Supplied material START
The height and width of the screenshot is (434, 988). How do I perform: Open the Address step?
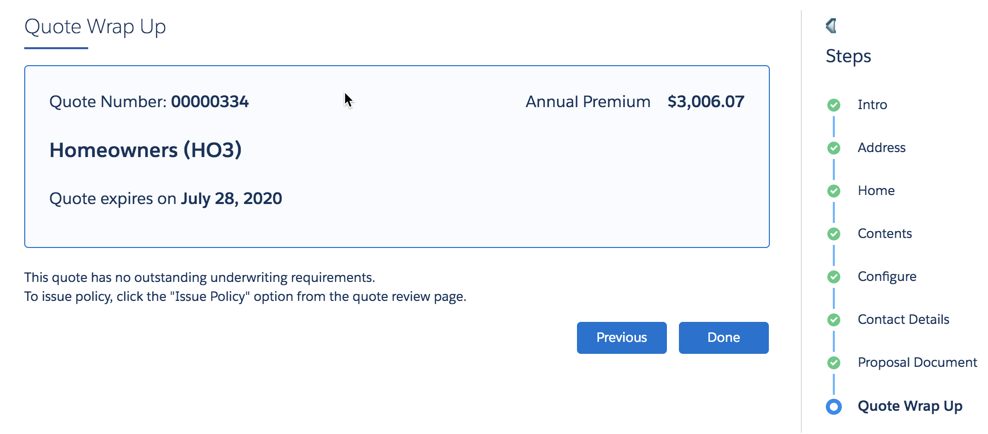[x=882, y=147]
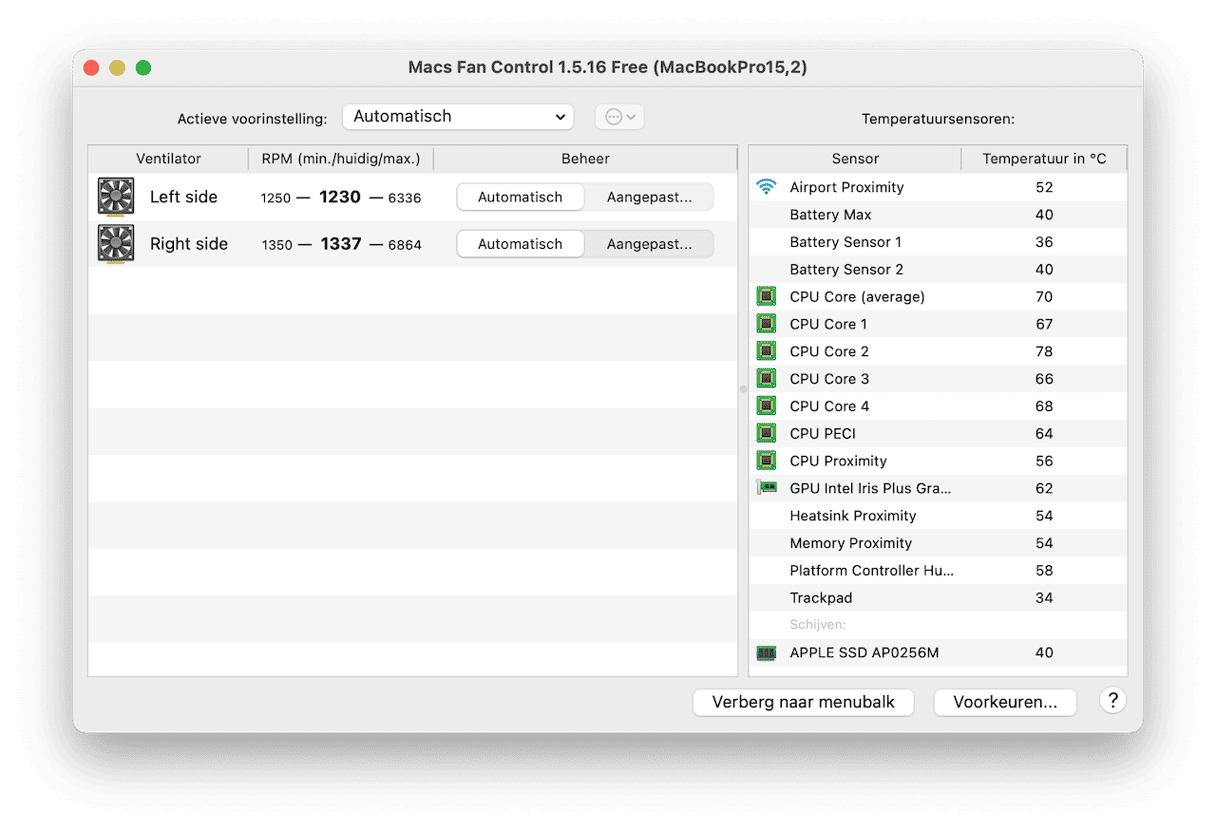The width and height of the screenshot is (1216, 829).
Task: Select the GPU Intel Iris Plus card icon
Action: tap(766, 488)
Supplied material END
Supplied material START
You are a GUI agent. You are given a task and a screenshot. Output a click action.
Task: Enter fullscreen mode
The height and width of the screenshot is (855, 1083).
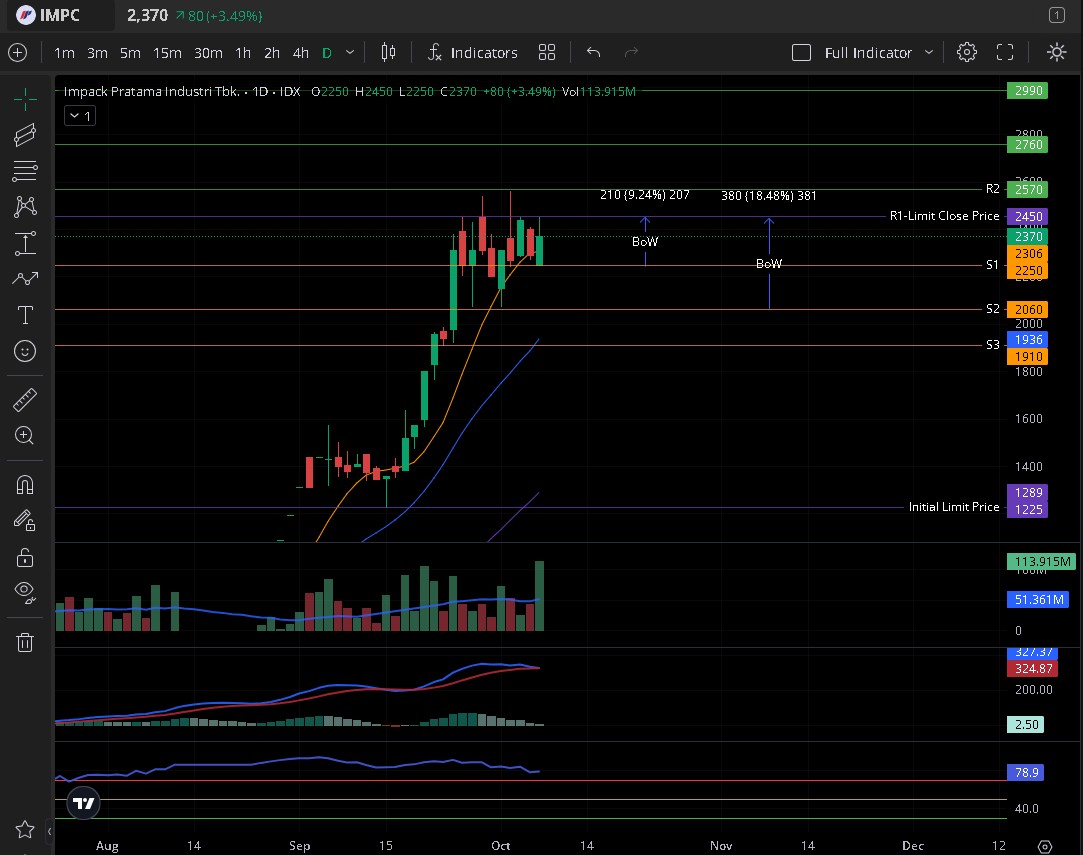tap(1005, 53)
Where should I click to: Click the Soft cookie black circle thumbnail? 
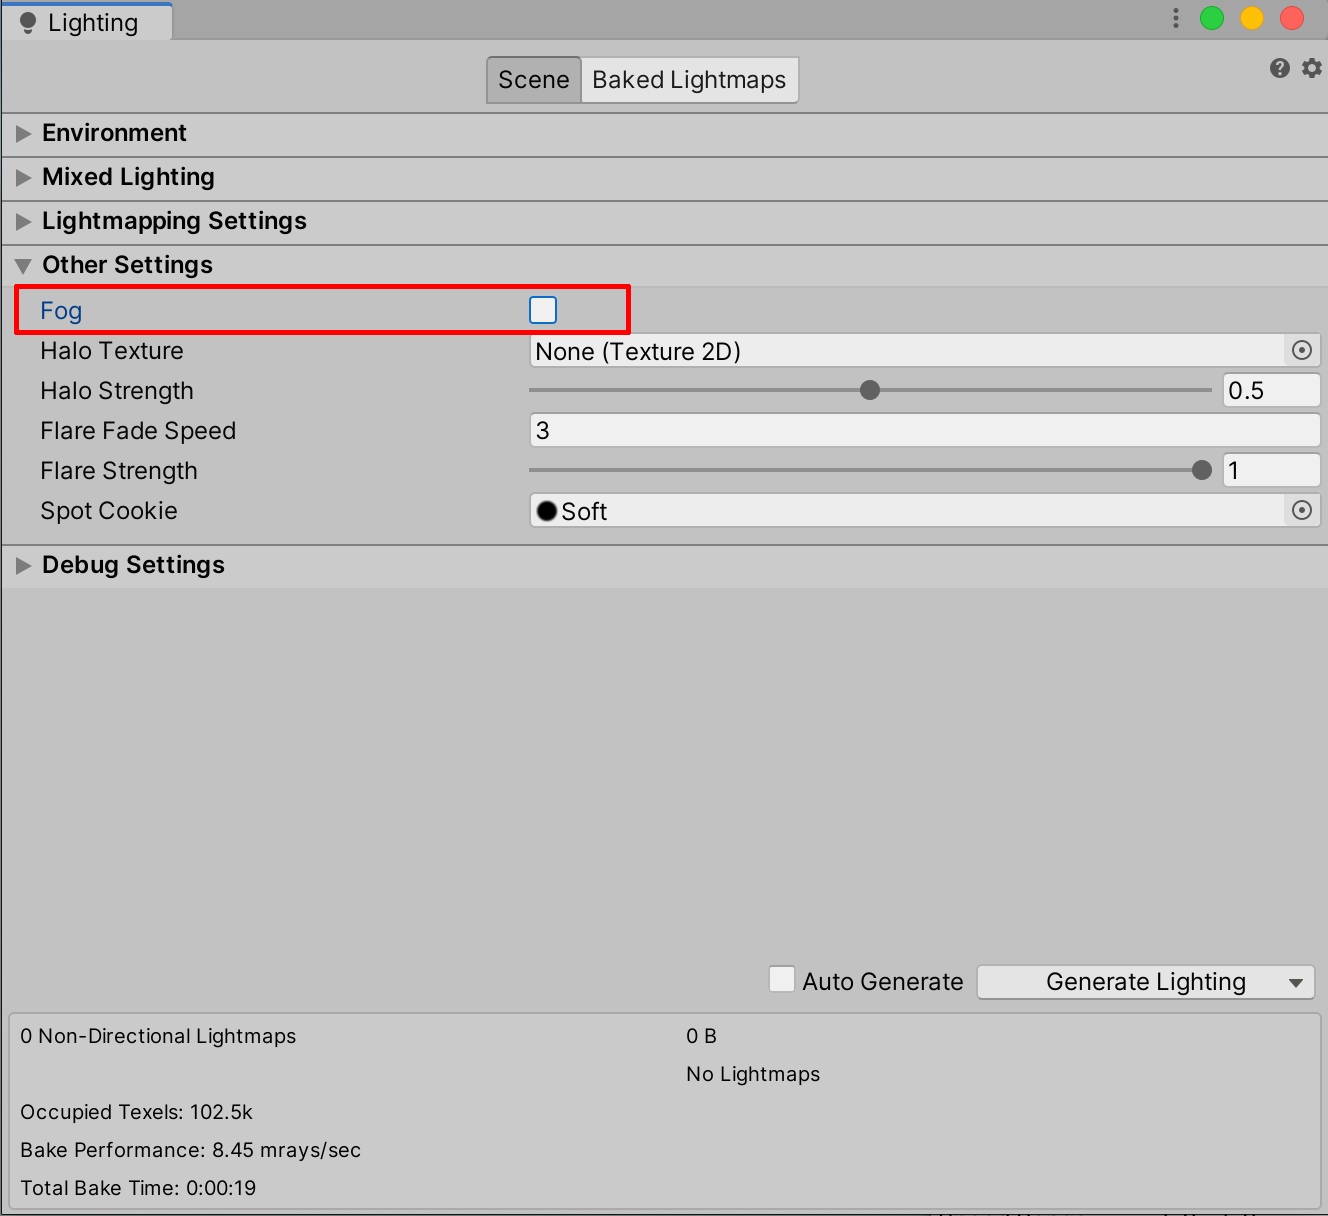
Supplied material END
Supplied material START
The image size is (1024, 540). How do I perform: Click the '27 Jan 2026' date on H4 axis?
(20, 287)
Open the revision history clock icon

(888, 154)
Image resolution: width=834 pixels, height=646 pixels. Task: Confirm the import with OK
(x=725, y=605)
Supplied material END
[About this task]:
Return the stretch of data that begins with the line showing "Task: Enter fullscreen mode" and goes on through the line showing "Where should I", exactly, with pictures removed.

[Response box]:
Task: Enter fullscreen mode
The height and width of the screenshot is (855, 1083).
tap(1005, 53)
Where should I click to: Click the Soft cookie black circle thumbnail? 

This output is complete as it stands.